*Data:*
──────────────────────────────

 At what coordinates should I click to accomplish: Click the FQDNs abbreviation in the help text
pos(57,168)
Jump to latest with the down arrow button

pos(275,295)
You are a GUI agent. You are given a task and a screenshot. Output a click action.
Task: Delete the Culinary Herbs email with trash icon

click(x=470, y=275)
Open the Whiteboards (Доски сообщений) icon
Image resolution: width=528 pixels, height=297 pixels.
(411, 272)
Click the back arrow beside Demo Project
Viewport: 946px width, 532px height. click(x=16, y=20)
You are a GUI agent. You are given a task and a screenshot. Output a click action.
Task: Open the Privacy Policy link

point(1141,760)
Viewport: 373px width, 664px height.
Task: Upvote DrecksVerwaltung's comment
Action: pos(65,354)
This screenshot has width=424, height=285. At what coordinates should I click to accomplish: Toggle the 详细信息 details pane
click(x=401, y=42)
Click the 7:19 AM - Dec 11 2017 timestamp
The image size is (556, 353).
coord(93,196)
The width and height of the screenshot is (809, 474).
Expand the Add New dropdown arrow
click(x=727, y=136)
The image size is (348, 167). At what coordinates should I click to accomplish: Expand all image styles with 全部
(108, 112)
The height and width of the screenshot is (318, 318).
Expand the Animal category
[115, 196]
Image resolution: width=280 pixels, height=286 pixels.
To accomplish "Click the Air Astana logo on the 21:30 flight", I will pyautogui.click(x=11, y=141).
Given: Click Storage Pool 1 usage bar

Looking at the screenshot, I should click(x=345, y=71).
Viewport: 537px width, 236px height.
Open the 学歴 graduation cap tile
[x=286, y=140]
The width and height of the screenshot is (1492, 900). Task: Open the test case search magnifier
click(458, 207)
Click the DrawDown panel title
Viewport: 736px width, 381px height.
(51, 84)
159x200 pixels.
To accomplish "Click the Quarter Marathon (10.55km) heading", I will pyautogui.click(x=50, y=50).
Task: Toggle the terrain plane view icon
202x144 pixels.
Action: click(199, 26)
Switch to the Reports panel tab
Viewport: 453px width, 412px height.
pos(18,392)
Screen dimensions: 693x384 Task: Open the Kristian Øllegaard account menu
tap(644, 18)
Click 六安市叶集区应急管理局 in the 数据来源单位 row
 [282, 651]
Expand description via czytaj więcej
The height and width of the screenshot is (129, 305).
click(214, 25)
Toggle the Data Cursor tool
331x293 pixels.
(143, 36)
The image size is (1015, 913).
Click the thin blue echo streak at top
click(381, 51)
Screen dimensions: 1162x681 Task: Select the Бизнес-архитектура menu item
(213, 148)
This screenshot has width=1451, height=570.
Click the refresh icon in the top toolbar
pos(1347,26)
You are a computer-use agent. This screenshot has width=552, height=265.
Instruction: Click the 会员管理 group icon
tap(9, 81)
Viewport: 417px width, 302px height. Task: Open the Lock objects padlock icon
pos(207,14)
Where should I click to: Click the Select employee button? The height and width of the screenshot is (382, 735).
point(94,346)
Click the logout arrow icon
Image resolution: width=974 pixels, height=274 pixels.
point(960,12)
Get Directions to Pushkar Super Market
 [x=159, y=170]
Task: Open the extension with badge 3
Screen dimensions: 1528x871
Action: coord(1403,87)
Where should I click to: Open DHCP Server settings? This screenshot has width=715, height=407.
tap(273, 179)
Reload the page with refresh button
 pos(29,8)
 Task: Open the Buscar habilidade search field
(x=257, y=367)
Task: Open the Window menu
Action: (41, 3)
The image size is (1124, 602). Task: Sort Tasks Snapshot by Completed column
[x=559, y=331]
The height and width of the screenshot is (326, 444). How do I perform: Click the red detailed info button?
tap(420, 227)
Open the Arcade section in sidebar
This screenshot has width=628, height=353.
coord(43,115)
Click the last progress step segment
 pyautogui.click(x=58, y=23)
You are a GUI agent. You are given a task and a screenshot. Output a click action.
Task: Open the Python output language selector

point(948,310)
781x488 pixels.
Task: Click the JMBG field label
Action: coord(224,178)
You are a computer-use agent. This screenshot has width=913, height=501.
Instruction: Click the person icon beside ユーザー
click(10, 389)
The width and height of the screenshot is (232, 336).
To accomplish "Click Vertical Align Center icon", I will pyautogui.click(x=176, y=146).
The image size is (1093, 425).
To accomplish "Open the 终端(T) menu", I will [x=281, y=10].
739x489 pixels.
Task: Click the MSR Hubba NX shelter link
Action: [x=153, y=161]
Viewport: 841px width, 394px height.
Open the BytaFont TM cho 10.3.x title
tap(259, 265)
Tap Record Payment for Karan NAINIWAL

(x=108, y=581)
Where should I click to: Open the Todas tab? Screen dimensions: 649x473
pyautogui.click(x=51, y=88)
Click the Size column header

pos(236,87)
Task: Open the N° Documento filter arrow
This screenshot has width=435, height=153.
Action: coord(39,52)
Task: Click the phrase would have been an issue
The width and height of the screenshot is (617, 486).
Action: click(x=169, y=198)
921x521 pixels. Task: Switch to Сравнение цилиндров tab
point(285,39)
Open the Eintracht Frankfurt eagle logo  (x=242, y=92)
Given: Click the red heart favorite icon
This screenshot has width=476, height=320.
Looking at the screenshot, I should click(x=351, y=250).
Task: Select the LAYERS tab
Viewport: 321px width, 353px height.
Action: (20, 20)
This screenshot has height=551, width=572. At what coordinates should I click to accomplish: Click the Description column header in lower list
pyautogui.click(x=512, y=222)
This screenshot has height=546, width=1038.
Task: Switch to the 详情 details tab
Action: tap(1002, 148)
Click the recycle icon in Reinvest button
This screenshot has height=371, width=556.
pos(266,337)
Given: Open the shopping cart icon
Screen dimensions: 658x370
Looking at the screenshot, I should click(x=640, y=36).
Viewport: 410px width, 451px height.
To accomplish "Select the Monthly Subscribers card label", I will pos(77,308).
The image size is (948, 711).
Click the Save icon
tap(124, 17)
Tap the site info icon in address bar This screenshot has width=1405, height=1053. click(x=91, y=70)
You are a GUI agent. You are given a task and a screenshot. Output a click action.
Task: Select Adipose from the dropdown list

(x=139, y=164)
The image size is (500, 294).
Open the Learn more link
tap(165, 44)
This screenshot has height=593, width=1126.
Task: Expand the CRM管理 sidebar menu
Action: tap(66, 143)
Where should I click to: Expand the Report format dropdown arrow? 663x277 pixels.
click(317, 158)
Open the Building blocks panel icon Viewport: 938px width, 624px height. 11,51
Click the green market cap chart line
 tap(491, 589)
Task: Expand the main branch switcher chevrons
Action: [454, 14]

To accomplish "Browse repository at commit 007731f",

──────────────────────────────

Rename "GUI agent" to "UI agent" everywhere in all the lines above, and give the lines again with nothing else changed.

 At what coordinates should I click to accomplish: Click the FQDNs abbreviation in the help text
pos(57,168)
Jump to latest with the down arrow button

pos(275,295)
You are a UI agent. You are given a task and a screenshot. Output a click action.
Task: Delete the Culinary Herbs email with trash icon

click(x=470, y=275)
Open the Whiteboards (Доски сообщений) icon
Image resolution: width=528 pixels, height=297 pixels.
(411, 272)
Click the back arrow beside Demo Project
Viewport: 946px width, 532px height. click(x=16, y=20)
You are a UI agent. You are given a task and a screenshot. Output a click action.
Task: Open the Privacy Policy link

point(1141,760)
Viewport: 373px width, 664px height.
Task: Upvote DrecksVerwaltung's comment
Action: pos(65,354)
This screenshot has width=424, height=285. At what coordinates should I click to accomplish: Toggle the 详细信息 details pane
click(x=401, y=42)
Click the 7:19 AM - Dec 11 2017 timestamp
The image size is (556, 353).
coord(93,196)
The width and height of the screenshot is (809, 474).
Expand the Add New dropdown arrow
click(x=727, y=136)
The image size is (348, 167). At what coordinates should I click to accomplish: Expand all image styles with 全部
(108, 112)
The height and width of the screenshot is (318, 318).
Expand the Animal category
[115, 196]
Image resolution: width=280 pixels, height=286 pixels.
To accomplish "Click the Air Astana logo on the 21:30 flight", I will pyautogui.click(x=11, y=141).
Given: Click Storage Pool 1 usage bar

Looking at the screenshot, I should click(x=345, y=71).
Viewport: 537px width, 236px height.
Open the 学歴 graduation cap tile
[x=286, y=140]
The width and height of the screenshot is (1492, 900). Task: Open the test case search magnifier
click(458, 207)
Click the DrawDown panel title
Viewport: 736px width, 381px height.
(51, 84)
159x200 pixels.
To accomplish "Click the Quarter Marathon (10.55km) heading", I will pyautogui.click(x=50, y=50).
Task: Toggle the terrain plane view icon
202x144 pixels.
Action: click(199, 26)
Switch to the Reports panel tab
Viewport: 453px width, 412px height.
pos(18,392)
Screen dimensions: 693x384 Task: Open the Kristian Øllegaard account menu
tap(644, 18)
Click 六安市叶集区应急管理局 in the 数据来源单位 row
 [282, 651]
Expand description via czytaj więcej
The height and width of the screenshot is (129, 305).
click(214, 25)
Toggle the Data Cursor tool
331x293 pixels.
(143, 36)
The image size is (1015, 913).
Click the thin blue echo streak at top
click(381, 51)
Screen dimensions: 1162x681 Task: Select the Бизнес-архитектура menu item
(213, 148)
This screenshot has width=1451, height=570.
Click the refresh icon in the top toolbar
pos(1347,26)
You are a computer-use agent. This screenshot has width=552, height=265.
Instruction: Click the 会员管理 group icon
tap(9, 81)
Viewport: 417px width, 302px height. Task: Open the Lock objects padlock icon
pos(207,14)
Where should I click to: Click the Select employee button? The height and width of the screenshot is (382, 735).
point(94,346)
Click the logout arrow icon
Image resolution: width=974 pixels, height=274 pixels.
point(960,12)
Get Directions to Pushkar Super Market
 [x=159, y=170]
Task: Open the extension with badge 3
Screen dimensions: 1528x871
Action: coord(1403,87)
Where should I click to: Open DHCP Server settings? This screenshot has width=715, height=407.
tap(273, 179)
Reload the page with refresh button
 pos(29,8)
 Task: Open the Buscar habilidade search field
(x=257, y=367)
Task: Open the Window menu
Action: (41, 3)
The image size is (1124, 602). Task: Sort Tasks Snapshot by Completed column
[x=559, y=331]
The height and width of the screenshot is (326, 444). How do I perform: Click the red detailed info button?
tap(420, 227)
Open the Arcade section in sidebar
This screenshot has width=628, height=353.
coord(43,115)
Click the last progress step segment
 pyautogui.click(x=58, y=23)
You are a UI agent. You are given a task and a screenshot. Output a click action.
Task: Open the Python output language selector

point(948,310)
781x488 pixels.
Task: Click the JMBG field label
Action: coord(224,178)
You are a computer-use agent. This screenshot has width=913, height=501.
Instruction: Click the person icon beside ユーザー
click(10, 389)
The width and height of the screenshot is (232, 336).
To accomplish "Click Vertical Align Center icon", I will pyautogui.click(x=176, y=146).
The image size is (1093, 425).
To accomplish "Open the 终端(T) menu", I will [x=281, y=10].
739x489 pixels.
Task: Click the MSR Hubba NX shelter link
Action: [x=153, y=161]
Viewport: 841px width, 394px height.
Open the BytaFont TM cho 10.3.x title
tap(259, 265)
Tap Record Payment for Karan NAINIWAL

(x=108, y=581)
Where should I click to: Open the Todas tab? Screen dimensions: 649x473
pyautogui.click(x=51, y=88)
Click the Size column header

pos(236,87)
Task: Open the N° Documento filter arrow
This screenshot has width=435, height=153.
Action: coord(39,52)
Task: Click the phrase would have been an issue
The width and height of the screenshot is (617, 486).
Action: click(x=169, y=198)
921x521 pixels. Task: Switch to Сравнение цилиндров tab
point(285,39)
Open the Eintracht Frankfurt eagle logo  (x=242, y=92)
Given: Click the red heart favorite icon
This screenshot has width=476, height=320.
Looking at the screenshot, I should click(x=351, y=250).
Task: Select the LAYERS tab
Viewport: 321px width, 353px height.
Action: (20, 20)
This screenshot has height=551, width=572. At what coordinates should I click to accomplish: Click the Description column header in lower list
pyautogui.click(x=512, y=222)
This screenshot has height=546, width=1038.
Task: Switch to the 详情 details tab
Action: tap(1002, 148)
Click the recycle icon in Reinvest button
This screenshot has height=371, width=556.
pos(266,337)
Given: Open the shopping cart icon
Screen dimensions: 658x370
Looking at the screenshot, I should click(x=640, y=36).
Viewport: 410px width, 451px height.
To accomplish "Select the Monthly Subscribers card label", I will pos(77,308).
The image size is (948, 711).
Click the Save icon
tap(124, 17)
Tap the site info icon in address bar This screenshot has width=1405, height=1053. click(x=91, y=70)
You are a UI agent. You are given a task and a screenshot. Output a click action.
Task: Select Adipose from the dropdown list

(x=139, y=164)
The image size is (500, 294).
Open the Learn more link
tap(165, 44)
This screenshot has height=593, width=1126.
Task: Expand the CRM管理 sidebar menu
Action: tap(66, 143)
Where should I click to: Expand the Report format dropdown arrow? 663x277 pixels.
click(317, 158)
Open the Building blocks panel icon Viewport: 938px width, 624px height. 11,51
Click the green market cap chart line
 tap(491, 589)
Task: Expand the main branch switcher chevrons
Action: [454, 14]

To accomplish "Browse repository at commit 007731f",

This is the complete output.